The cosy talk of “social enterprises” and “not for profit” provision is a fig leaf to hide the inevitable introduction of large private care providers. The services will be handed over to companies like Southern Cross which are more interested in making profits than in caring for people. Further privatisation will increase the risk of the council tax payer having to pay out when providers give poor service, get into debt or leave the scene for more lucrative opportunities elsewhere.
Most private suppliers of care services have a very high turnover of poorly trained, badly paid and un-motivated staff. This means that the service users don’t get a continuous service, but a string of different care workers, leading to poor service and a lack of dignified care.
The council claim that these closures increase ‘choice’ and are part of ‘modernising’ the service, allowing people to stay longer in their own homes. But the ‘choice’ is from the limited options that there will be available. Anyone wanting to choose a properly funded council-run service, fully accountable to the people of Bristol have no choice.
Whilst it may be true that some prefer to be cared for at home, the old and vulnerable have many different needs,and few would prefer to live alone in a cold house, having to buy and manage their own care from a personal budget. Especially at a time of increasing winter deaths and pensioner poverty.
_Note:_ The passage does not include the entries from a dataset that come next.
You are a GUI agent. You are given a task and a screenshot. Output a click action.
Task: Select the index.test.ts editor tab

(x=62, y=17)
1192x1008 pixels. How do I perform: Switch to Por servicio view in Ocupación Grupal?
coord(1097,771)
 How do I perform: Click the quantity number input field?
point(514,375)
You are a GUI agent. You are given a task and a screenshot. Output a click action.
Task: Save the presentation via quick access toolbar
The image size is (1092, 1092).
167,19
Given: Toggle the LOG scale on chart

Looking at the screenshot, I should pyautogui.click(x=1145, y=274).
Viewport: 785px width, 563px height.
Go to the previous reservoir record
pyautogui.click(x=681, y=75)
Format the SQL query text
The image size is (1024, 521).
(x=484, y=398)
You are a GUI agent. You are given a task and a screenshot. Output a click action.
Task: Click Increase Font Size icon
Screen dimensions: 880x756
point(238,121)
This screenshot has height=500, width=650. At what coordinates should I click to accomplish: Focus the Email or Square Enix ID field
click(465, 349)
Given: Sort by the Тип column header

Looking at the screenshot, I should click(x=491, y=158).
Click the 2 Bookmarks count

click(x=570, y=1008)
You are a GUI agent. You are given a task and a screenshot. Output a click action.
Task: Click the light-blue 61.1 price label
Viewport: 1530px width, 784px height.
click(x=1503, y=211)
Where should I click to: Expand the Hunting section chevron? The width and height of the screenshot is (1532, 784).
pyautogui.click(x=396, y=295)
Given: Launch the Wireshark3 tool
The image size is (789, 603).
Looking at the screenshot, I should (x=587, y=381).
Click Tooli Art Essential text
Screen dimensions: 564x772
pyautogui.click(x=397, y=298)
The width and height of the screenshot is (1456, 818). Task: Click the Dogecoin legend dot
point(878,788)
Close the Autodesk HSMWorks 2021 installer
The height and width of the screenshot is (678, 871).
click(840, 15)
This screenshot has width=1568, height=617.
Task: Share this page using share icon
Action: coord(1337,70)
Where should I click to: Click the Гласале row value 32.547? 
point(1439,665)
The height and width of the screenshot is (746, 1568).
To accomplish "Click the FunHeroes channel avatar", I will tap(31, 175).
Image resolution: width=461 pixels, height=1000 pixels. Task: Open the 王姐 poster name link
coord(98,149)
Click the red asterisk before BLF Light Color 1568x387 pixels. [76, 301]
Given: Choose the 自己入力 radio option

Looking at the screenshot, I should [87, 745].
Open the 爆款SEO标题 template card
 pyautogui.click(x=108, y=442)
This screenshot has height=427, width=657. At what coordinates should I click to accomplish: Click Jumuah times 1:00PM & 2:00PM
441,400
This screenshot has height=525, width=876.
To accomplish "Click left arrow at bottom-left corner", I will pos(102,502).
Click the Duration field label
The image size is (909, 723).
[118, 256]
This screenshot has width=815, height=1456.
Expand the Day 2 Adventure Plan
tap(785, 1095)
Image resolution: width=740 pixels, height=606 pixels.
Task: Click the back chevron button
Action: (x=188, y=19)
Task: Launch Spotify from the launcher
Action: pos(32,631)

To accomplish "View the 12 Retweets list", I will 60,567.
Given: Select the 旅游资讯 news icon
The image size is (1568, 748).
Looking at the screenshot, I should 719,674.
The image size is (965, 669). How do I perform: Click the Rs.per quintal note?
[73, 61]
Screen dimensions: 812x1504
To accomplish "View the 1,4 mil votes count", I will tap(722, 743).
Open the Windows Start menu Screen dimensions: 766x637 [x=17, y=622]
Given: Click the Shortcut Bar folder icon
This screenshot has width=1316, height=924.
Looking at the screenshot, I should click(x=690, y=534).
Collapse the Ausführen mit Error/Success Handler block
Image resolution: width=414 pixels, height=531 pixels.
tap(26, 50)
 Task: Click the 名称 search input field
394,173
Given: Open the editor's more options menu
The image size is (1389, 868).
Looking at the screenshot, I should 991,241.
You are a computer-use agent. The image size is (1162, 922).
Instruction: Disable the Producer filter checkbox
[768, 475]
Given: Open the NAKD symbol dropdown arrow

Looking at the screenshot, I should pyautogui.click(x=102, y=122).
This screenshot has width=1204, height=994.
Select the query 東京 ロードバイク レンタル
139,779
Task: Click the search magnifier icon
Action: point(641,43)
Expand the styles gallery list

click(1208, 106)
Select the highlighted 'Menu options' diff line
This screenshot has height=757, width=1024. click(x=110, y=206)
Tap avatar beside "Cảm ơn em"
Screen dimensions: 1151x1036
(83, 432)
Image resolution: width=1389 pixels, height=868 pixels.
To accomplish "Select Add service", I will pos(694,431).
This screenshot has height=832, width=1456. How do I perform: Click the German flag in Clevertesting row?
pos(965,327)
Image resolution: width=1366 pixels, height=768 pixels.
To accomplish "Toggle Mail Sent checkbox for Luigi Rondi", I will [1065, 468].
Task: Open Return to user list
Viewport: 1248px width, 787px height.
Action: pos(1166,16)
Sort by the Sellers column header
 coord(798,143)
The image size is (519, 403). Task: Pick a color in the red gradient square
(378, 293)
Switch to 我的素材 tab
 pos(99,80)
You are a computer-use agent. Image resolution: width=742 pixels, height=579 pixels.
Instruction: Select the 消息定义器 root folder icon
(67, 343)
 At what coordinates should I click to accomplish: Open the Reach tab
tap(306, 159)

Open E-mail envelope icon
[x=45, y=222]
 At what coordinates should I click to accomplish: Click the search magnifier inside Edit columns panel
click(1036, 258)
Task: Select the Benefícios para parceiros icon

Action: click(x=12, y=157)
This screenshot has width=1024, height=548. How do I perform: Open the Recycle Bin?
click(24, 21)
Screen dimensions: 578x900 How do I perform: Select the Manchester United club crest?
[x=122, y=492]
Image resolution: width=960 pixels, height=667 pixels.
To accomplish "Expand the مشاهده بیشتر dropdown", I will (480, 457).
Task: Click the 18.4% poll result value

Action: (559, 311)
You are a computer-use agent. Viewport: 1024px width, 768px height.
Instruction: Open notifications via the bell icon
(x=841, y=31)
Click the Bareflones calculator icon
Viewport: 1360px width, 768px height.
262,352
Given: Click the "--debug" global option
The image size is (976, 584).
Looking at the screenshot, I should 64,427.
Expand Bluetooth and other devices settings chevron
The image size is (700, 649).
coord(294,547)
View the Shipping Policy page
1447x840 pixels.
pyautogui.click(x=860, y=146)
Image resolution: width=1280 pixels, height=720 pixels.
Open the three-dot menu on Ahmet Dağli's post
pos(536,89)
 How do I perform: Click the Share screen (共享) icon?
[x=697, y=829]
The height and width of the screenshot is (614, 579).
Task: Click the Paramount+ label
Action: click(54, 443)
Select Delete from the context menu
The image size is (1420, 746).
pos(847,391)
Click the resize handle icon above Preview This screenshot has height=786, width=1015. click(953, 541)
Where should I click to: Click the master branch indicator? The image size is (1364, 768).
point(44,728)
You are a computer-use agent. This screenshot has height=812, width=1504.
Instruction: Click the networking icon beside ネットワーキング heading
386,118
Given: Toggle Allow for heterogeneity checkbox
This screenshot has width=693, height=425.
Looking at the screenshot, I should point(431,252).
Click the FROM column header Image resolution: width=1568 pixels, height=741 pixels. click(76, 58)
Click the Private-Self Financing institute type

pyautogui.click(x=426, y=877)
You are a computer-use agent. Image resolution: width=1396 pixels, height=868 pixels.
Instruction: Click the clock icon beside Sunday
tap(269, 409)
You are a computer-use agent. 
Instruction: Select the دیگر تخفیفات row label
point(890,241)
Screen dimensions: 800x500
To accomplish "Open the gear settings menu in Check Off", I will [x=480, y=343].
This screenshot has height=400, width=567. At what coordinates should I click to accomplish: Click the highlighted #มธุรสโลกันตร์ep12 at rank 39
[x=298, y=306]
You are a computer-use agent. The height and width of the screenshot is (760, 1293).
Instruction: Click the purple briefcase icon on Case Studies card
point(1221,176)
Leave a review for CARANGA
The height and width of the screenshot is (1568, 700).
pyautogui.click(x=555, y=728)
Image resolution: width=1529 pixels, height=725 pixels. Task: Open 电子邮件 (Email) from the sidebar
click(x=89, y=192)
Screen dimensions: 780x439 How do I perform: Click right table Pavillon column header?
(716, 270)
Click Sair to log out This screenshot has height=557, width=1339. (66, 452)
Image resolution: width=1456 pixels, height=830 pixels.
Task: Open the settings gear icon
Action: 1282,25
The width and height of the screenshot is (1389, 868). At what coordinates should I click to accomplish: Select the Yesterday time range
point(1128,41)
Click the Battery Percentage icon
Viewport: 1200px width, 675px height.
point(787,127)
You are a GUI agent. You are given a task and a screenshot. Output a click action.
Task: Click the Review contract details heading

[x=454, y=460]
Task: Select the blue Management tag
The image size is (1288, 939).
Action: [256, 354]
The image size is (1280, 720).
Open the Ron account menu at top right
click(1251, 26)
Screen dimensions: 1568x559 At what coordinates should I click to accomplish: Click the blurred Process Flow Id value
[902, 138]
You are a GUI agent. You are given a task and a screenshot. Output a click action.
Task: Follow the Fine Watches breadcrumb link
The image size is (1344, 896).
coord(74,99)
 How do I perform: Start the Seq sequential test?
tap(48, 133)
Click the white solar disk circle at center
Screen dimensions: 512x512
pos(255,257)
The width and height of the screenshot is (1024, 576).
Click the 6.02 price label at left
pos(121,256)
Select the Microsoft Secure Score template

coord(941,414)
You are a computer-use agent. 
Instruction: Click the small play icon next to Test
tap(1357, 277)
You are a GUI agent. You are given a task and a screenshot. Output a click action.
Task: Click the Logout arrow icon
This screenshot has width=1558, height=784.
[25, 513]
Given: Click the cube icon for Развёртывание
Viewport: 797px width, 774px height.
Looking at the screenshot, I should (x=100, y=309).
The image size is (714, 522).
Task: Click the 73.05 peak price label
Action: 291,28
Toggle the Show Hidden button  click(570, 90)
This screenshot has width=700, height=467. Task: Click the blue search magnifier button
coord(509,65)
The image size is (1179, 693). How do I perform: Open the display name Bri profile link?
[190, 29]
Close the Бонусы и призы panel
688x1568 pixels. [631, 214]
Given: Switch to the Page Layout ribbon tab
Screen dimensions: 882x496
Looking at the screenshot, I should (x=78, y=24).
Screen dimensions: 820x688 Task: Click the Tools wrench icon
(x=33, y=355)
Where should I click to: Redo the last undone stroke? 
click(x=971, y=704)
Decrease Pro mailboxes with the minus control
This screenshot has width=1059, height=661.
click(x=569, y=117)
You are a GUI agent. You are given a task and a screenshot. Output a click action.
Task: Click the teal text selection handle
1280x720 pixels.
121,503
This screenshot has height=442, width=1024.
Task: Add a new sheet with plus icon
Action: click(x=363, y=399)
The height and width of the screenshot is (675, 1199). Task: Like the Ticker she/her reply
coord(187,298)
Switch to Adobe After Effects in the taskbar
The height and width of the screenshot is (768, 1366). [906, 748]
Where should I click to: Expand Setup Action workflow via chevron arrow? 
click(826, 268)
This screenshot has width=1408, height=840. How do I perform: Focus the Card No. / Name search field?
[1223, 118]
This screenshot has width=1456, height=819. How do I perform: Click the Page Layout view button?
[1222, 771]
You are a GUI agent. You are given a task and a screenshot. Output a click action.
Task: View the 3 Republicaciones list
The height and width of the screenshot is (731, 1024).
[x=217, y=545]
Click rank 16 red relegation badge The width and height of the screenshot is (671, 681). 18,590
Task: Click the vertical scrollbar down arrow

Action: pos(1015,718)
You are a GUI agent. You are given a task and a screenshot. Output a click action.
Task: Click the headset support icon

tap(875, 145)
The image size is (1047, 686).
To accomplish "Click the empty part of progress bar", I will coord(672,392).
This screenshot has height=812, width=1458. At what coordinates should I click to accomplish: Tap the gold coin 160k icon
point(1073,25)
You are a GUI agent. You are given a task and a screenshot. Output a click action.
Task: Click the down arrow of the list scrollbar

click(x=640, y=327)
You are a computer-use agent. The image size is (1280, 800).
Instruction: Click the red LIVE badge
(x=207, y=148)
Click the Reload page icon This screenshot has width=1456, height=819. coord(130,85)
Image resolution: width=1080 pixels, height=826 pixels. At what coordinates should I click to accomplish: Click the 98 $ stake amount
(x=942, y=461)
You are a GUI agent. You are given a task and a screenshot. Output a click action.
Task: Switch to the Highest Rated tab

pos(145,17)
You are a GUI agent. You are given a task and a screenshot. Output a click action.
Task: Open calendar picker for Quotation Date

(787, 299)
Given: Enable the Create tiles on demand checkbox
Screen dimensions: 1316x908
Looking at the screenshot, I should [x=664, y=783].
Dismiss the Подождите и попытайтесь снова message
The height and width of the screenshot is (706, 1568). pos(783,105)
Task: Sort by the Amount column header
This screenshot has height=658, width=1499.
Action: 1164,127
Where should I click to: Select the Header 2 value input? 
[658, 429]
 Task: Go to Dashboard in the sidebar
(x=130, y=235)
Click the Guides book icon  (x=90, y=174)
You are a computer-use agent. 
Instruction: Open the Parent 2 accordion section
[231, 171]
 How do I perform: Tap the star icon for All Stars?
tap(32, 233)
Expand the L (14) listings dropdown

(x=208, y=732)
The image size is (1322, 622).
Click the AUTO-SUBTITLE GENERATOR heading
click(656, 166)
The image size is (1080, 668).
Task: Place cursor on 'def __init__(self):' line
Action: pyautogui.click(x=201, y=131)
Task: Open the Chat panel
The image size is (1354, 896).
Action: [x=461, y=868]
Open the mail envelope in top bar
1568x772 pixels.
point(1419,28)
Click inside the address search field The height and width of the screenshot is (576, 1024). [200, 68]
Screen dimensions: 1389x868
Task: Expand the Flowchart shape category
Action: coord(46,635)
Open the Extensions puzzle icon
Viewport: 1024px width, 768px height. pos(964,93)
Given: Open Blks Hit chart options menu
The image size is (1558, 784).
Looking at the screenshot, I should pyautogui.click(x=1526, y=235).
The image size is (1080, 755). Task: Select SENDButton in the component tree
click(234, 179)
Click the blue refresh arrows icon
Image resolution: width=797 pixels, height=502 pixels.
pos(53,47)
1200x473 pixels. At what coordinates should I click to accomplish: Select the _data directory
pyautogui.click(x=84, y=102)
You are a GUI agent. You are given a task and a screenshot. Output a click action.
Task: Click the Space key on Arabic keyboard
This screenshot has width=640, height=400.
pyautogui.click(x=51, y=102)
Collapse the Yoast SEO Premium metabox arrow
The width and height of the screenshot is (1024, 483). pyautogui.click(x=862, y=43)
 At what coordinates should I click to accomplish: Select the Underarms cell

The figures don’t add up. While costs to the user will inevitably increase under a privatised system, pensioners’ incomes are in decline. State pension increases don’t match rises in fuel and other prices; benefits are under attack; those lucky enough to have savings face very low interest rates.
We are fast becoming a nation of soup kitchens and food banks and no doubt many older people will be reduced to these, while the tax avoiders get off scot-free.
A society, which marginalises and impoverishes the elderly and vulnerable becomes less civilised. Unfortunately the council’s plans for care do nothing to halt this cultural decline.
The main driving force for these cuts is not ‘choice’ and ‘modernisation’ but the Government’s austerity policies. It is an attack on the concept of welfare provision as of right, to be replaced by charity and market forces. It is part of the attempt to move the cost of social care on to users and away from a ‘cradle to grave’ welfare system which we have all contributed to for the last 70 years.
The government tells us austerity will continue until 2020 and wants councils to enforce the idea that private provision of services is ‘better’ than public provision. The plans by Bristol City Council are part of this. The time to take a stand is now – not after all the services have been closed and privatised. Once experienced workforces leave the council’s employment and buildings are sold there will be little chance of reviving these services.
For years the council has failed to invest in maintenance of its care homes and day centres. They now announce that they are out of date and have to be closed because they are too expensive to bring up to date. But it isn’t even clear that, overall, the new plans will save money. The council’s projected savings ignore redundancy costs, the cost of increased bed-blocking in the NHS, and the impact on the families and communities of those losing their jobs.
Care home residents, day-centre users, their families and staff in the services need to come together with community groups across the city to stop these closures and privatisation.
Come to the lobby of the council meeting at 5pm on Tuesday September 18th and tell councillors what the people of Bristol think of these plans!